# Study material
==*==

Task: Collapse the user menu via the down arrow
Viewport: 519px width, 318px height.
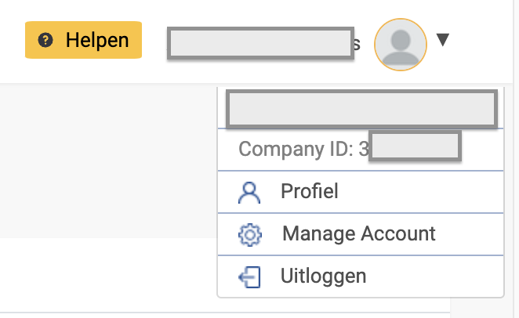Action: (x=442, y=40)
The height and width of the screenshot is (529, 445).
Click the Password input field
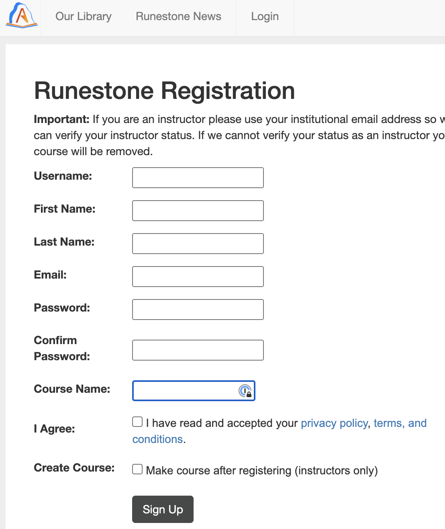198,309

==*==

# What needs to be done
Would you please copy, exactly and only, the lines from the one with "Viewport: 519px width, 318px height." through the end of the entries above, skipping every picture?

# Exercise result
Viewport: 519px width, 318px height.
Action: (x=442, y=40)
The height and width of the screenshot is (529, 445).
Click the Password input field
198,309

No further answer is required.